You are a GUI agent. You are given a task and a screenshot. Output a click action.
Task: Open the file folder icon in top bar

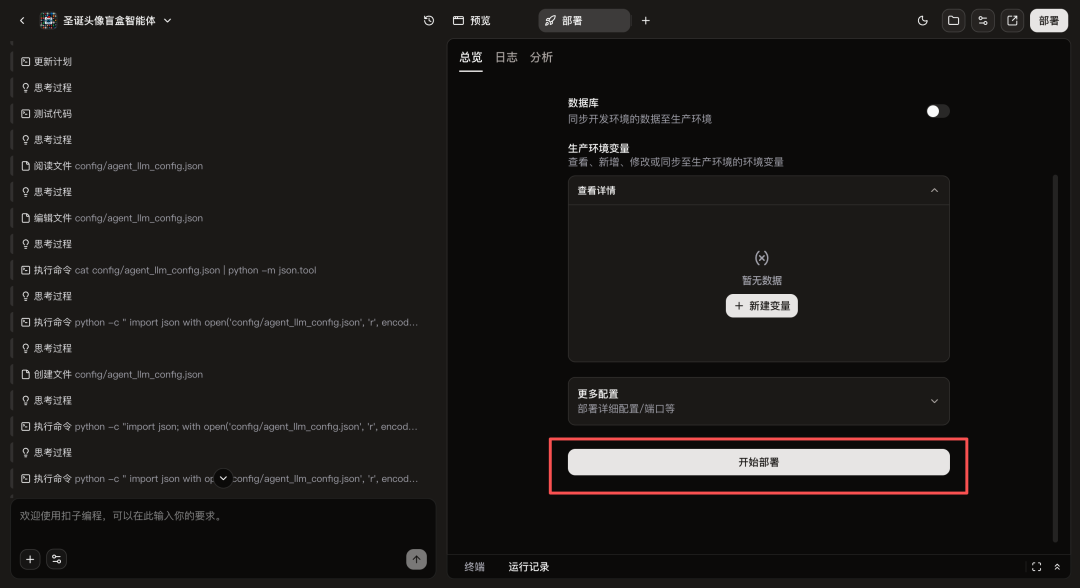pyautogui.click(x=953, y=21)
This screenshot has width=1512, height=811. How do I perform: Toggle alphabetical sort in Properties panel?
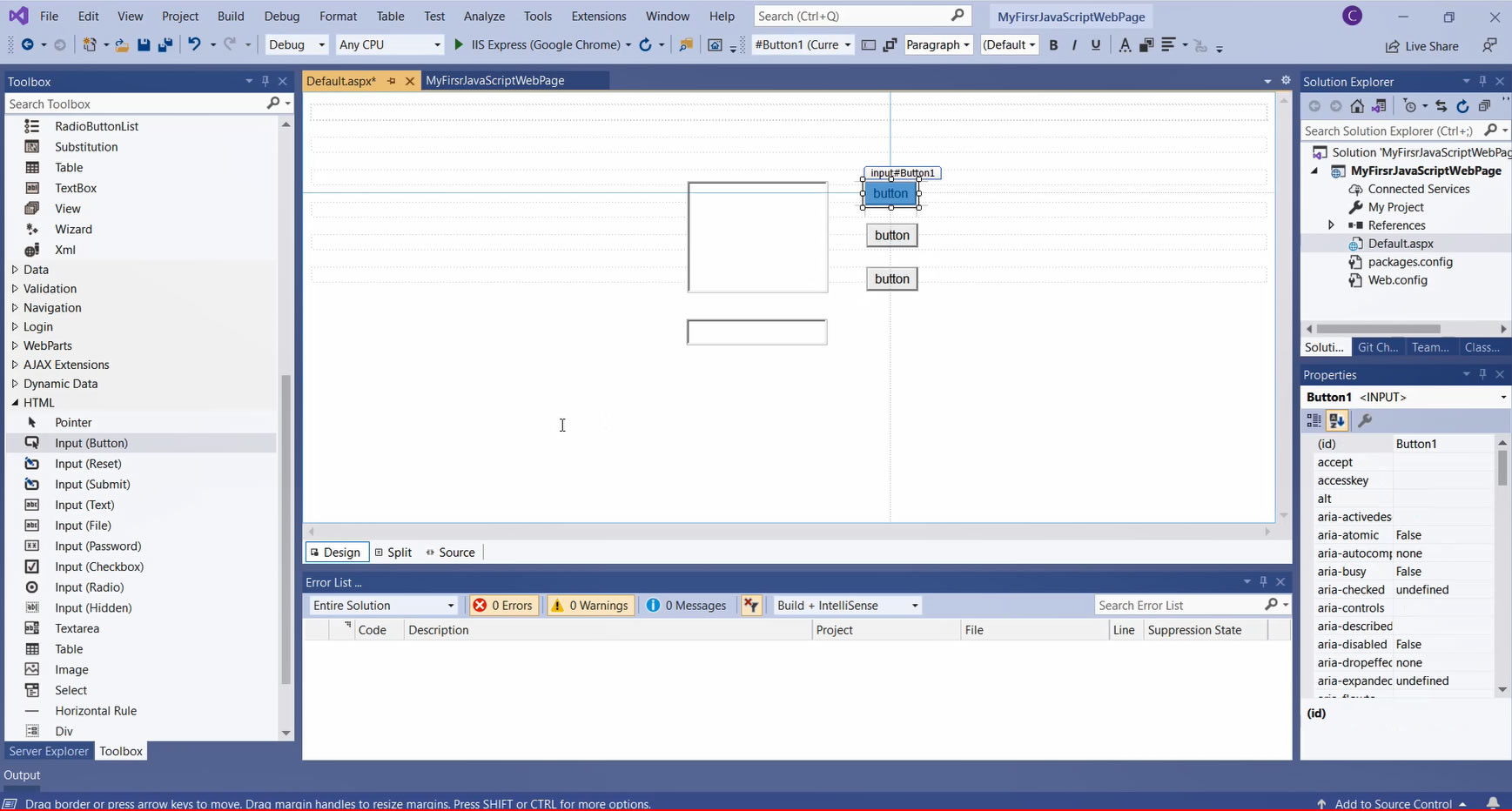[x=1337, y=421]
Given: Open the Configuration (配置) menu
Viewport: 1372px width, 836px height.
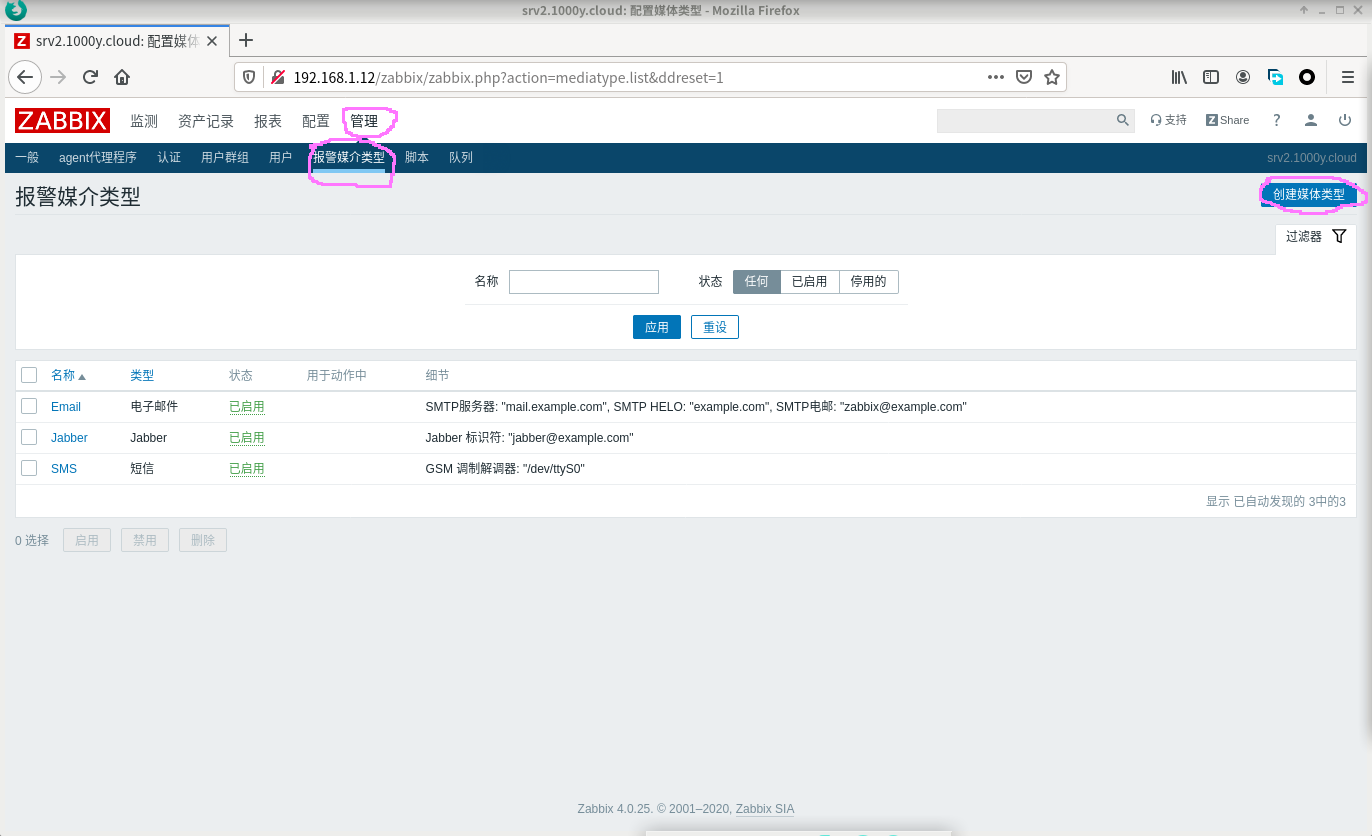Looking at the screenshot, I should click(x=315, y=121).
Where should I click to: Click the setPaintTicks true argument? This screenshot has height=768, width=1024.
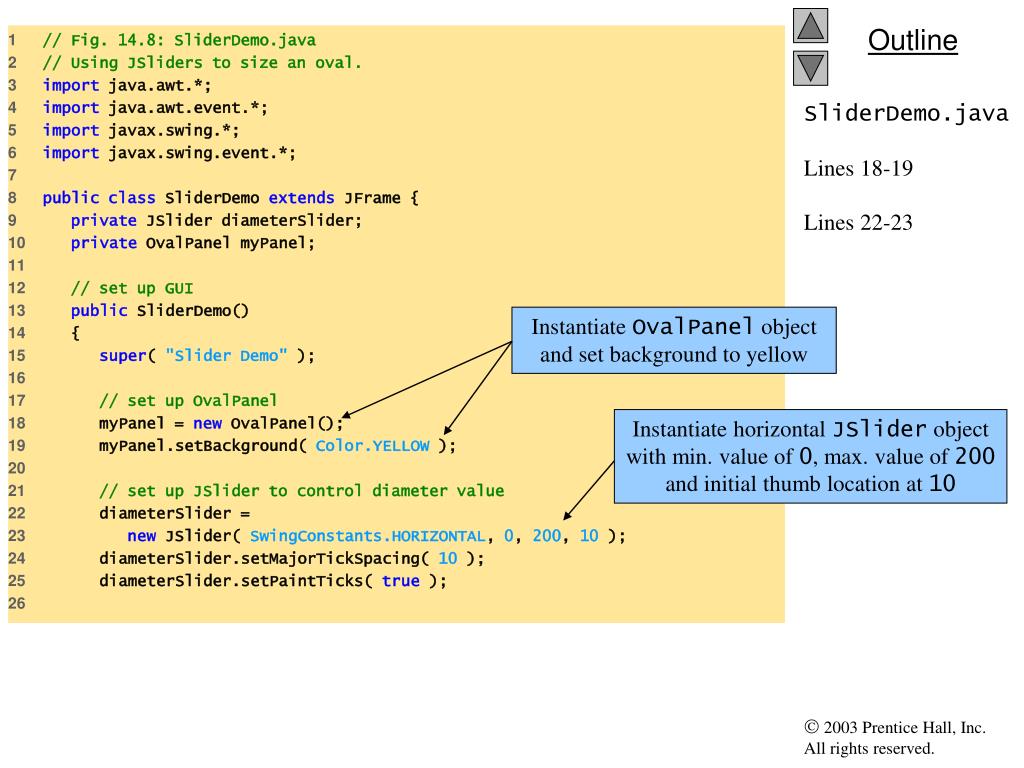point(400,581)
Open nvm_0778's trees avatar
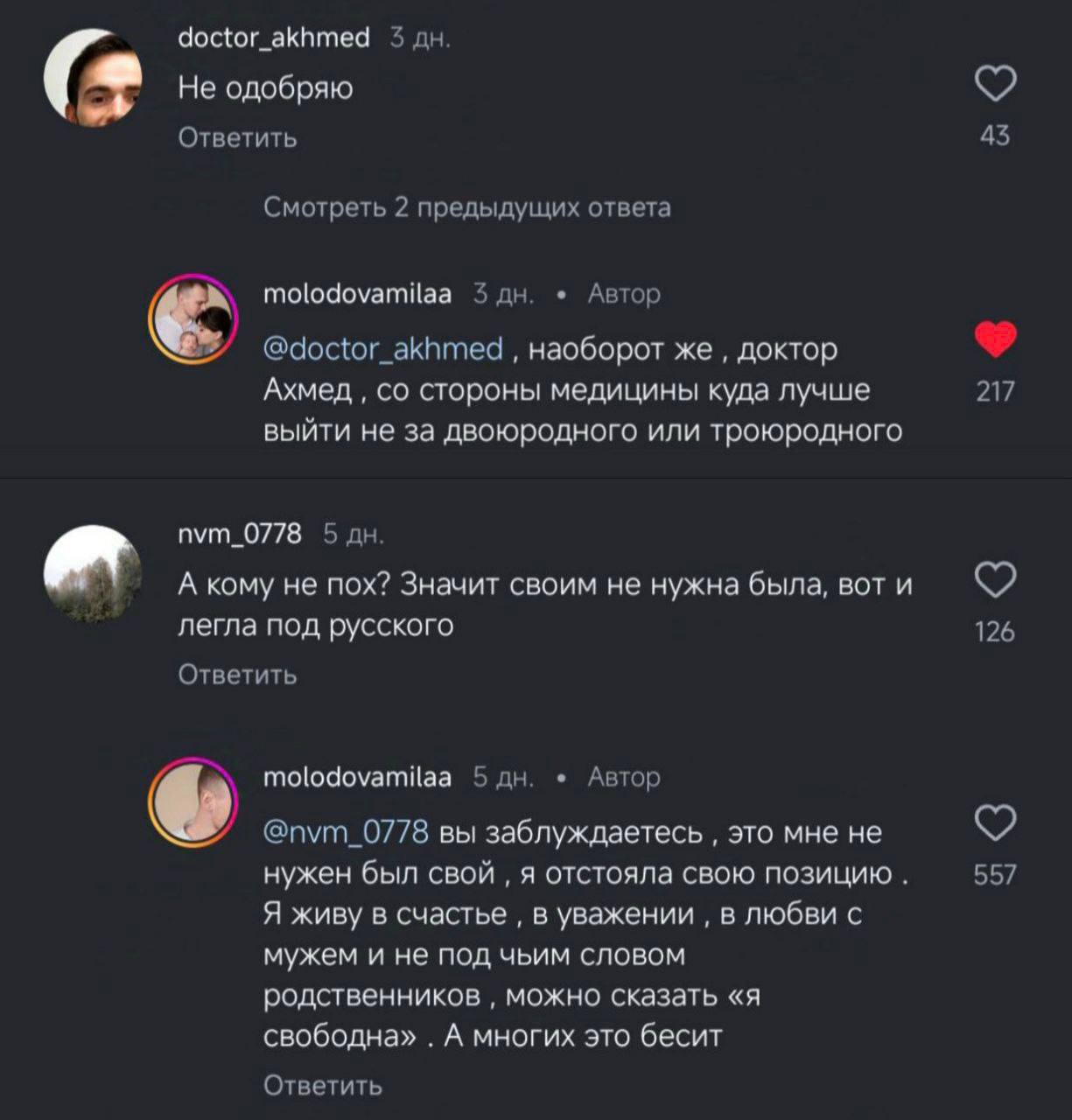This screenshot has height=1120, width=1072. [93, 573]
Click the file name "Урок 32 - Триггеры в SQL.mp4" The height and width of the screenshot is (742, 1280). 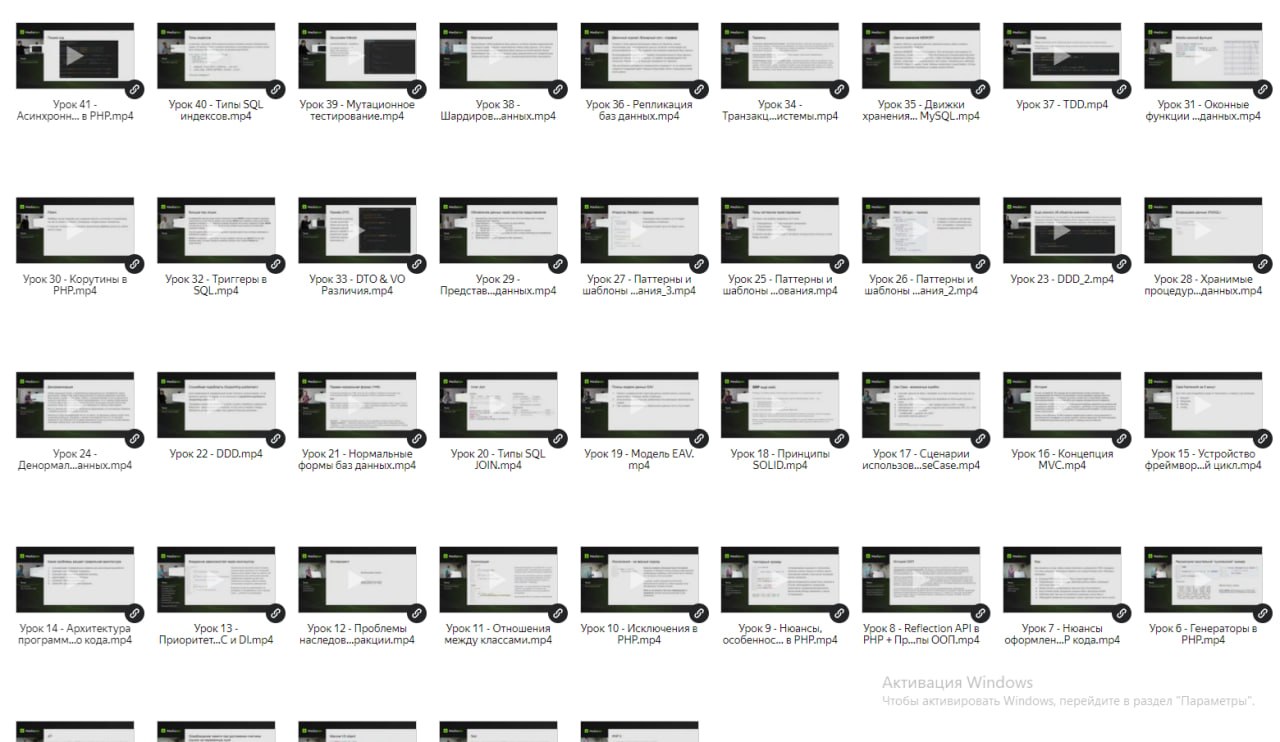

-----

What is being asked
Copy the text of every record above word for word, leaving out the pictures.

Response to the exercise
You are a GUI agent. You are given a task and a screenshot. Output a click action.
Task: Open the file folder icon in top bar

pyautogui.click(x=953, y=21)
This screenshot has width=1512, height=811. How do I perform: Toggle alphabetical sort in Properties panel?
[x=1337, y=421]
Given: Open the Configuration (配置) menu
Viewport: 1372px width, 836px height.
Looking at the screenshot, I should click(x=315, y=121).
Where should I click to: Click the setPaintTicks true argument? This screenshot has height=768, width=1024.
point(400,581)
Open nvm_0778's trees avatar
This screenshot has height=1120, width=1072. [93, 573]
Click the file name "Урок 32 - Триггеры в SQL.mp4" The height and width of the screenshot is (742, 1280). 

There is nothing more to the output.